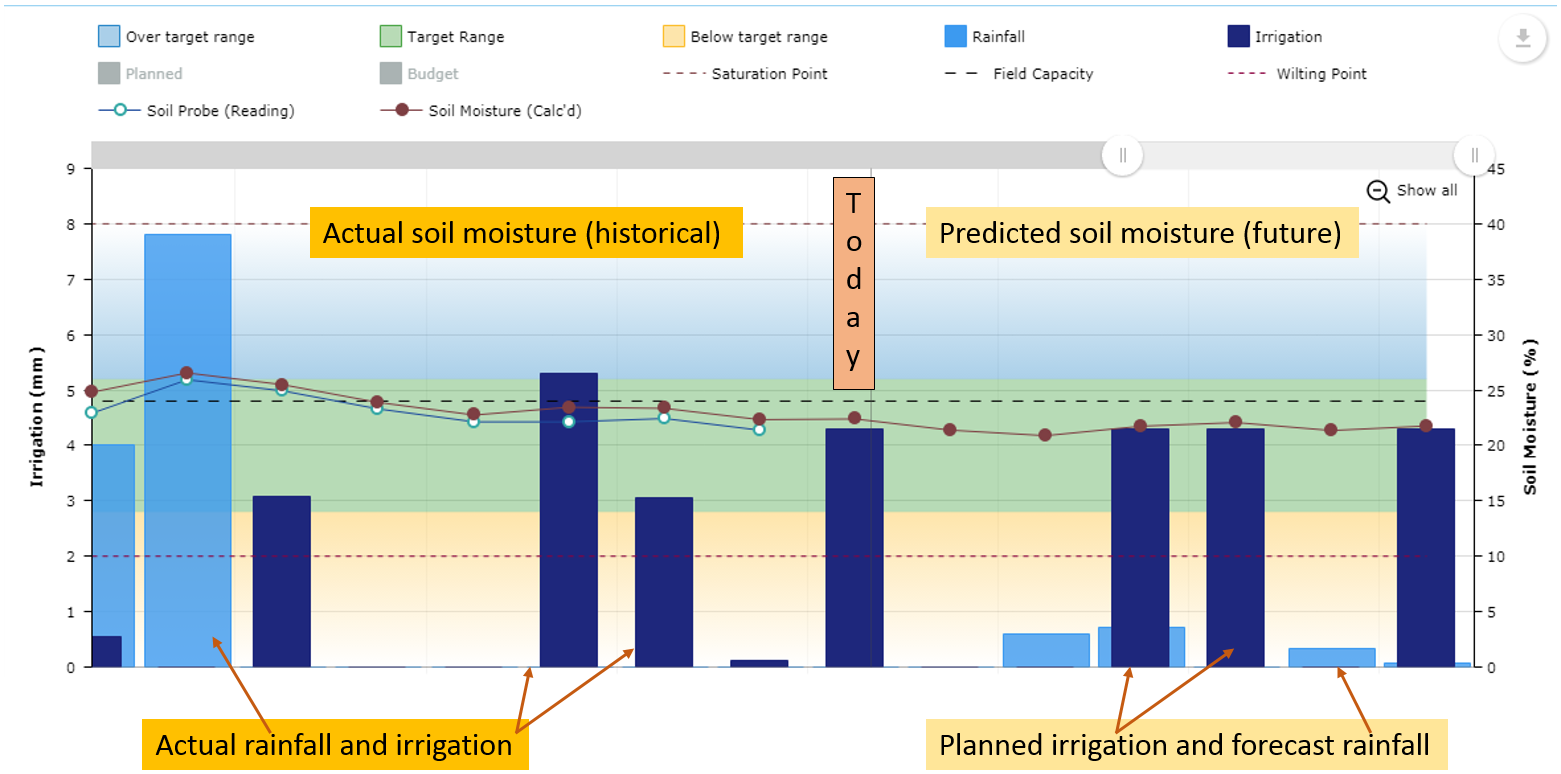1561x774 pixels.
Task: Select the tallest light blue rainfall bar
Action: click(x=186, y=450)
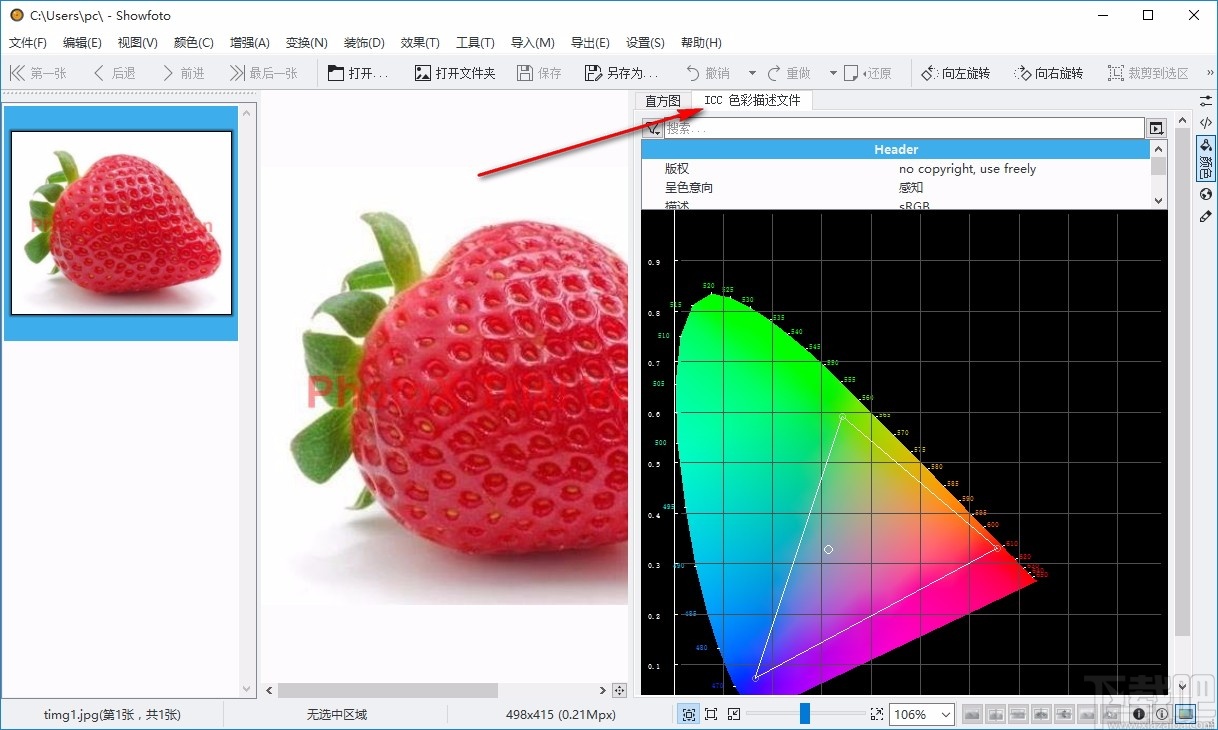Screen dimensions: 1218x730
Task: Switch to the 直方图 histogram tab
Action: point(662,101)
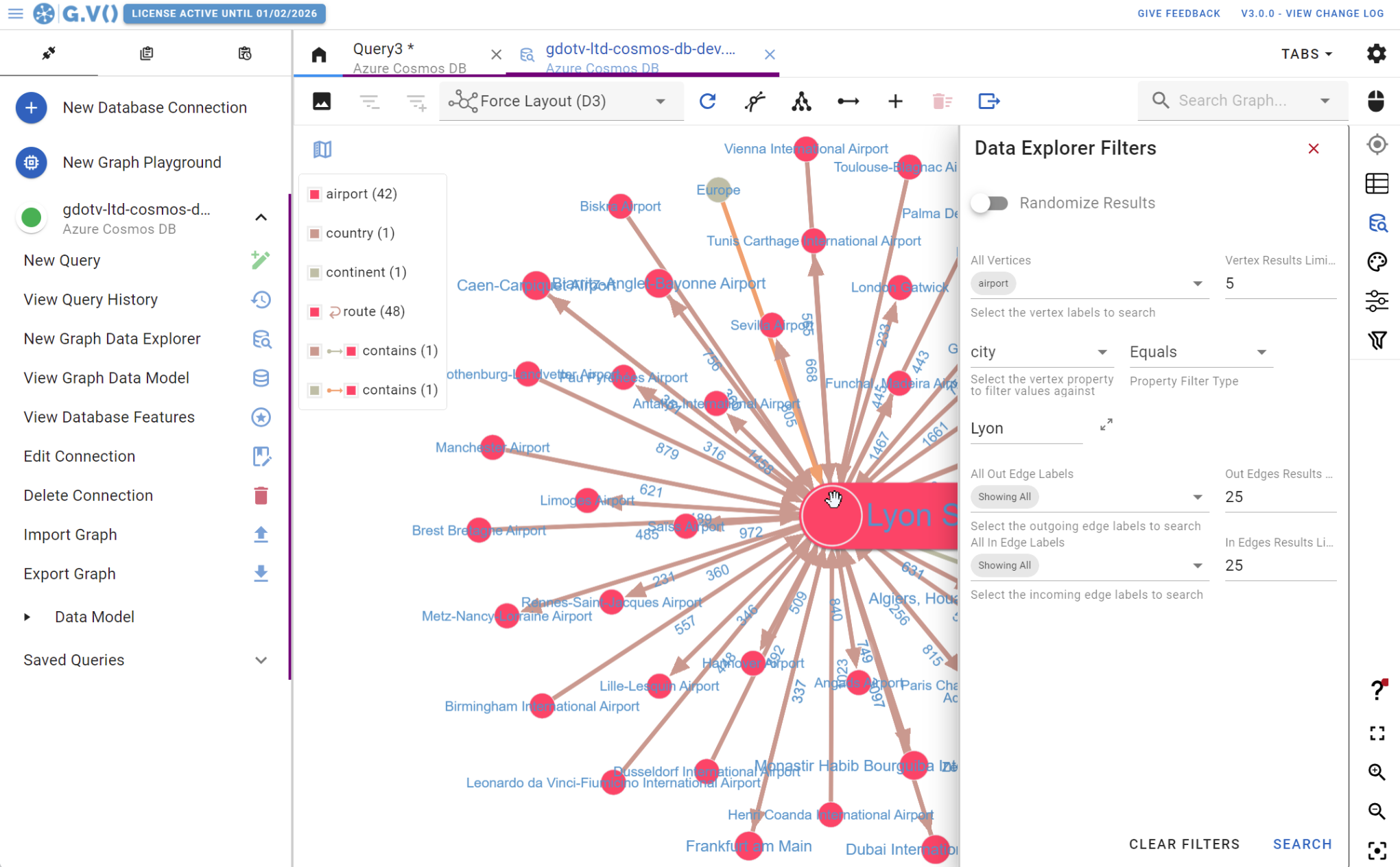
Task: Select the delete/clear graph icon
Action: 941,100

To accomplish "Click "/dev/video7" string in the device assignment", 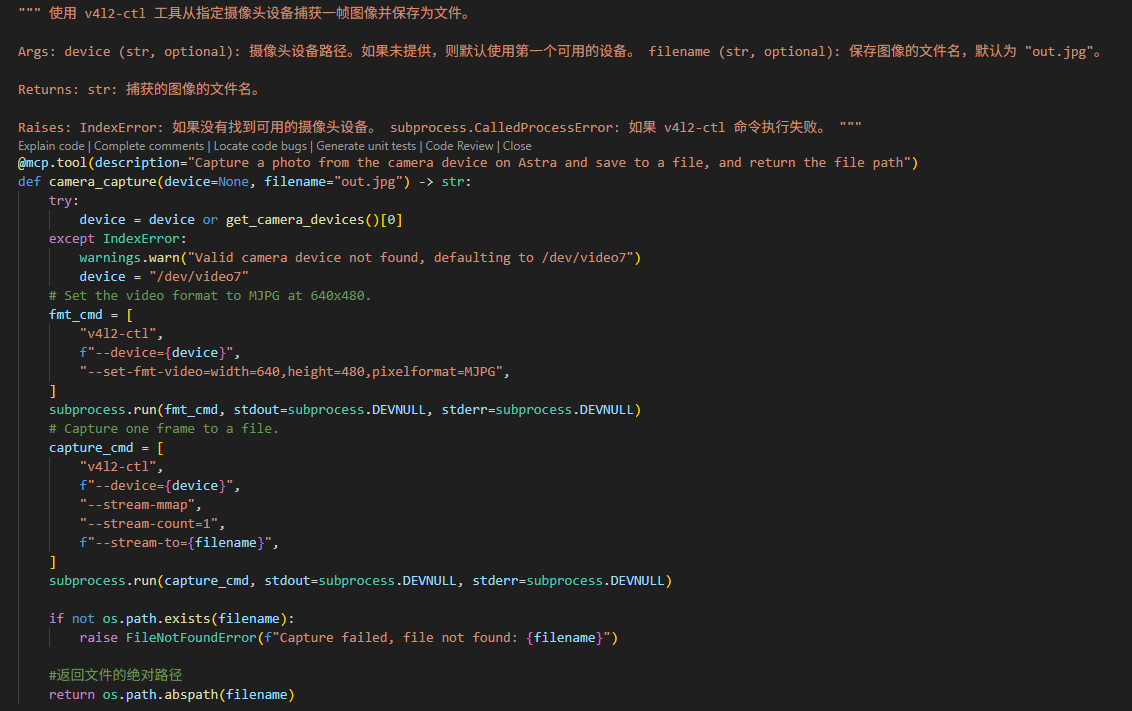I will 199,276.
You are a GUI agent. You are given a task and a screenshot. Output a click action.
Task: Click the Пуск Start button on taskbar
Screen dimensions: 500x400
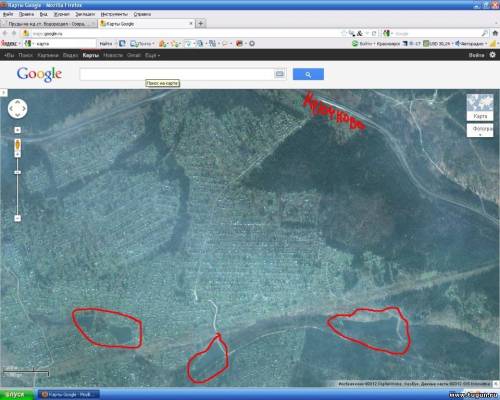16,395
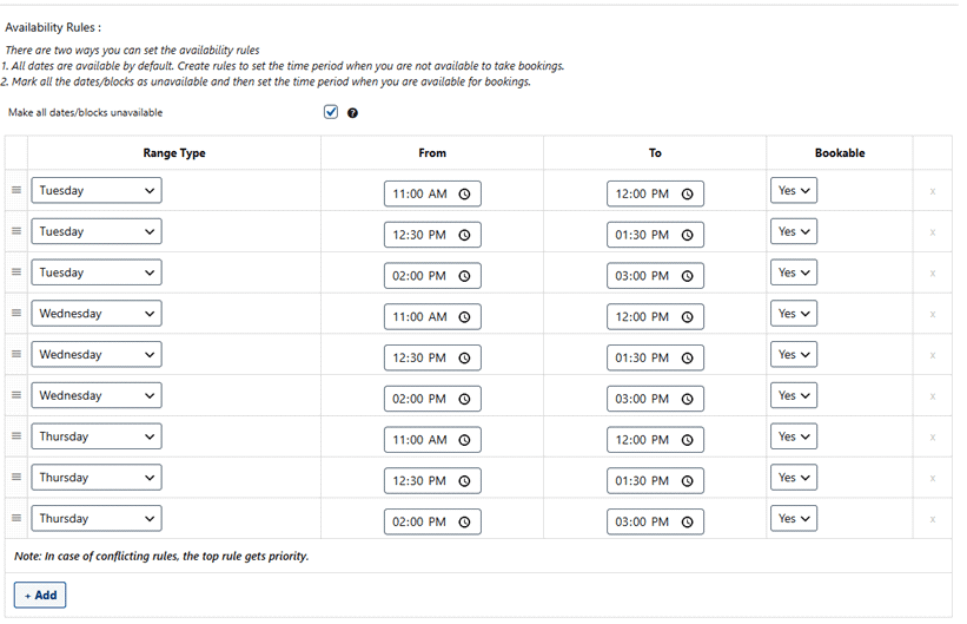Click drag handle of last Thursday row

point(16,519)
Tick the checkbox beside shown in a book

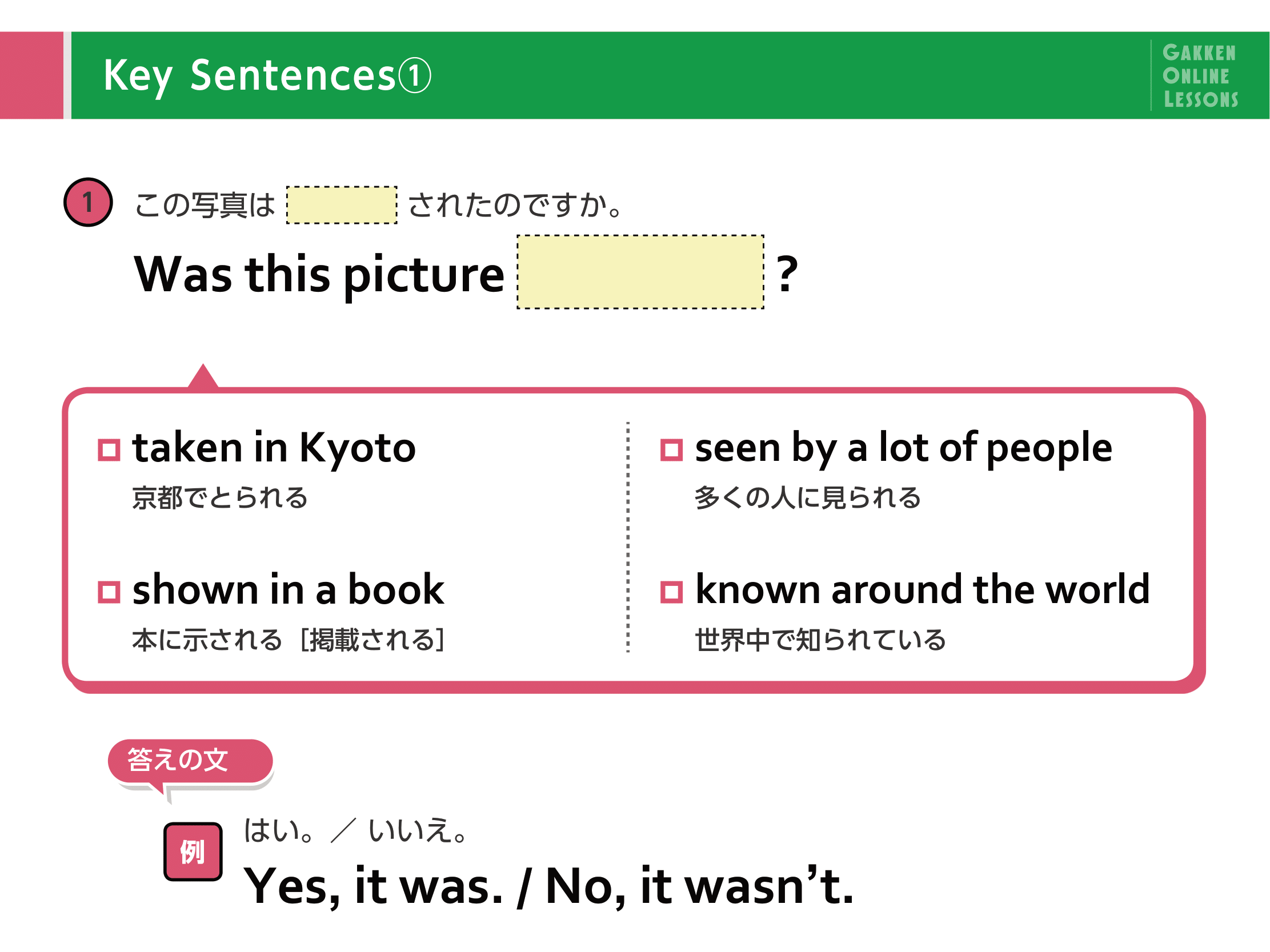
______________________________
TASK OBJECTIVE -
From the line with "You are a GUI" to the final line of the records, inclusive, set down the lines exactly and add nothing; leave every picture out.

TASK OUTPUT -
You are a GUI agent. You are given a task and a screenshot. Output a click action.
Task: Click the Пуск Start button on taskbar
Screen dimensions: 500x400
16,395
Click drag handle of last Thursday row

point(16,519)
Tick the checkbox beside shown in a book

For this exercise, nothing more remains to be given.